Dear Friends in Christ,

Who should receive Holy Communion at Mass? Only Catholics who have made their first Confession and received their first Holy Communion may receive Communion at Mass. Communicants should be living according to the Gospel by the obedience of faith and going to Confession whenever needed, and if they are married, they must be married in the Church. Anyone conscious of grave sin must first be reconciled to God in the Sacrament of Penance before receiving Holy Communion. And any Catholic who is married outside of the Church cannot go to Confession or receive Holy Communion until and unless he or she can be married in the Church. Finally, non-Catholics who feel drawn to receive Holy Communion are invited to explore joining the Catholic Church in order to be able to receive the sacraments. Our course called “An Introduction to Catholicism” begins in September and is designed to help those who are curious make an informed decision.

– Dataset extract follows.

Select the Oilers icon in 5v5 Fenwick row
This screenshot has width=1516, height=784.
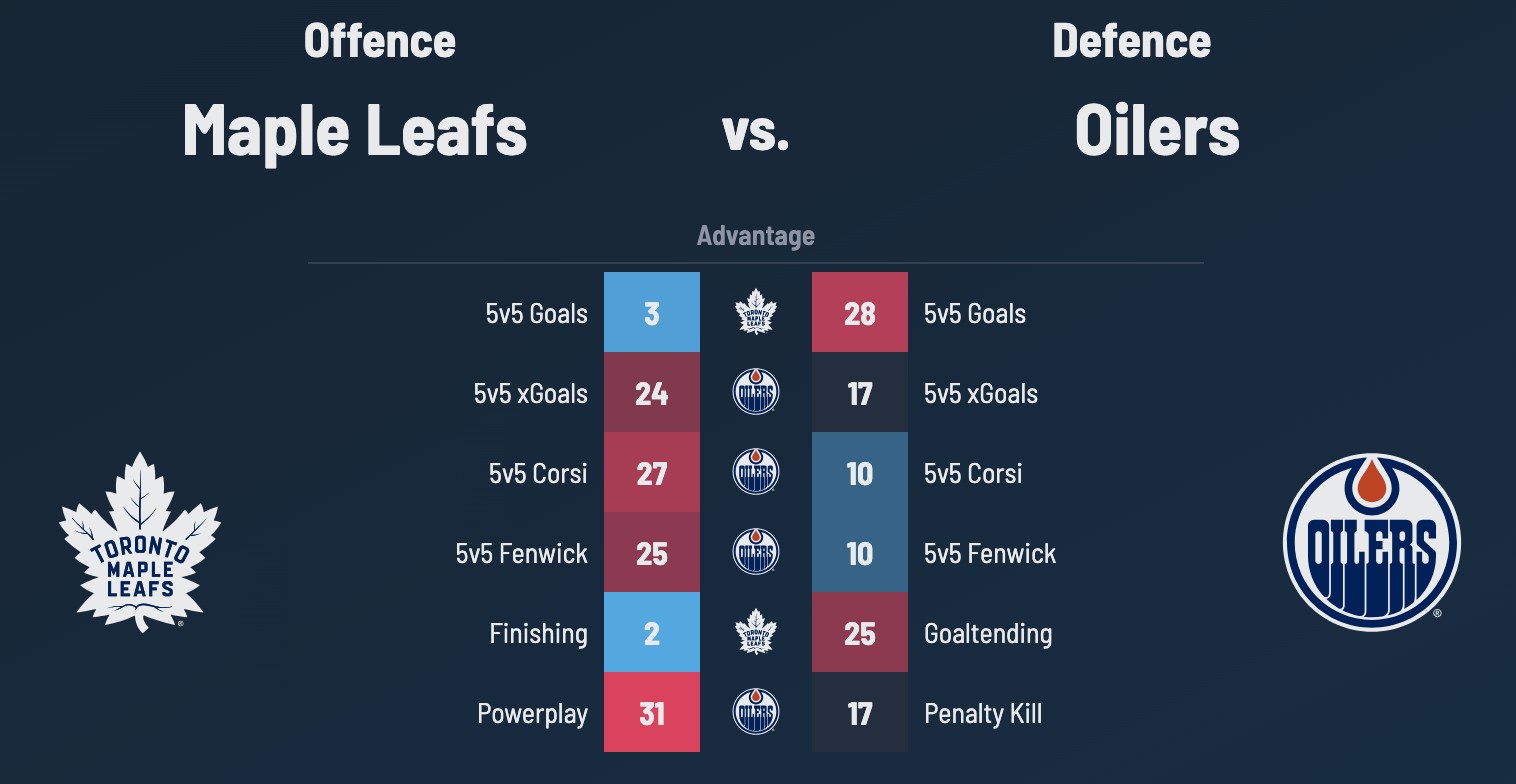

How should Holy Communion be received? During the Communion Procession, those who are properly prepared to receive Holy Communion come forward, and before receiving Communion, each communicant should make a brief  act of reverence which can be a sign of the Cross, a bow from the waste, or a genuflection. When the Communion Minister elevates the host and proclaims “The Body of Christ,” the communicant should say “Amen” in a firm voice and then allow the Communion Minister to place the sacred host on the tongue. Holy Communion on the tongue remains the normative discipline of the Church, but by special dispensation, those who prefer to receive the host in the hand are permitted to do so, on the condition that the host is immediately and reverently consumed. To receive in this way, place one open palm on top of the other, and allow the Communion Minister to place the host on your palm. Never reach for the host, and do not place your hands side by side. After you receive the host, it will dissolve quickly or can be lightly chewed if necessary to facilitate ease of swallowing the Bread of Life.

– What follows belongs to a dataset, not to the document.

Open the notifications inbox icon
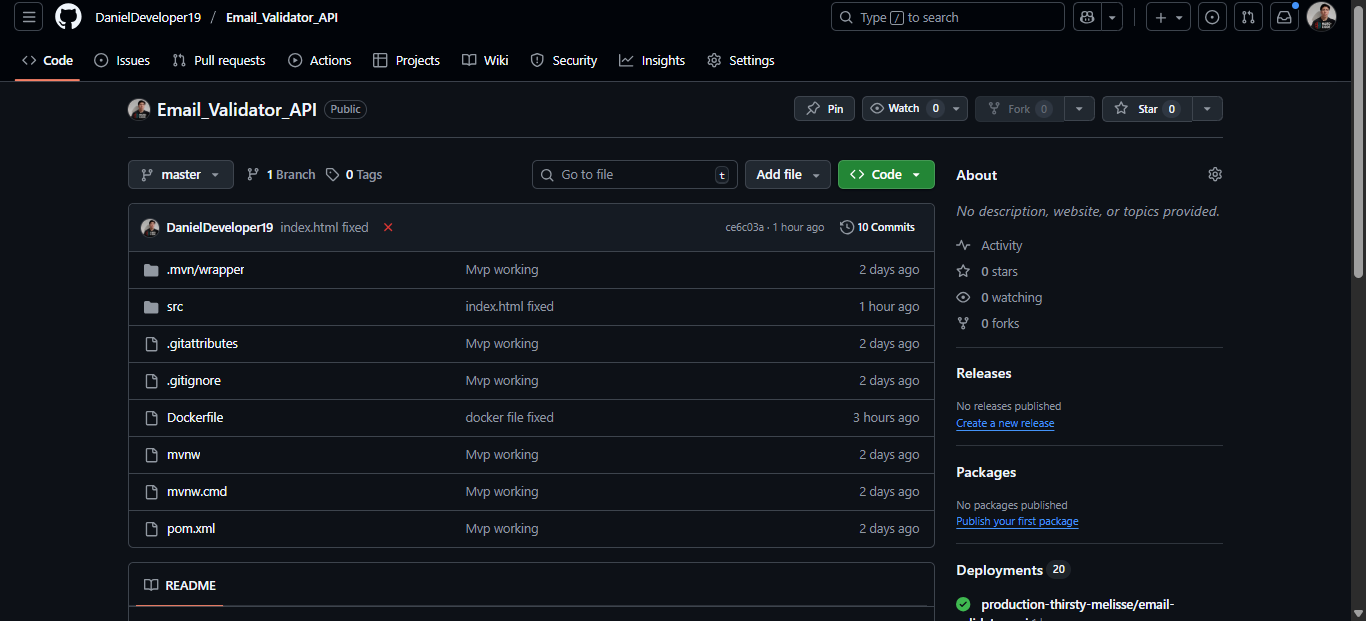The height and width of the screenshot is (621, 1366). 1284,16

What about those who cannot consume gluten? The bread we use at Mass is made of only two ingredients: wheat flour and water. For the sake of convenience, this flat bread is cut into small circles, each of which is called a host. Normal hosts contain only a small amount of gluten from the wheat flour, but for a very few people, even a small amount is too much. Anyone who has been diagnosed by a medical doctor with gluten intolerance is welcome to receive low gluten hosts that are carefully prepared to meet the Church’s requirements for valid matter and to contain the absolute minimum amount of gluten necessary for the sacrament. We keep our low gluten hosts in special vessels so that they do not come into contact with the ordinary hosts; so to receive a low gluten host, please come to the front section of the church at the very end of the Communion Procession and indicate that you need a low gluten host. Please note that these are provided only for those with medical necessity, so please request a low gluten host only if you have been clinically diagnosed by a medical doctor.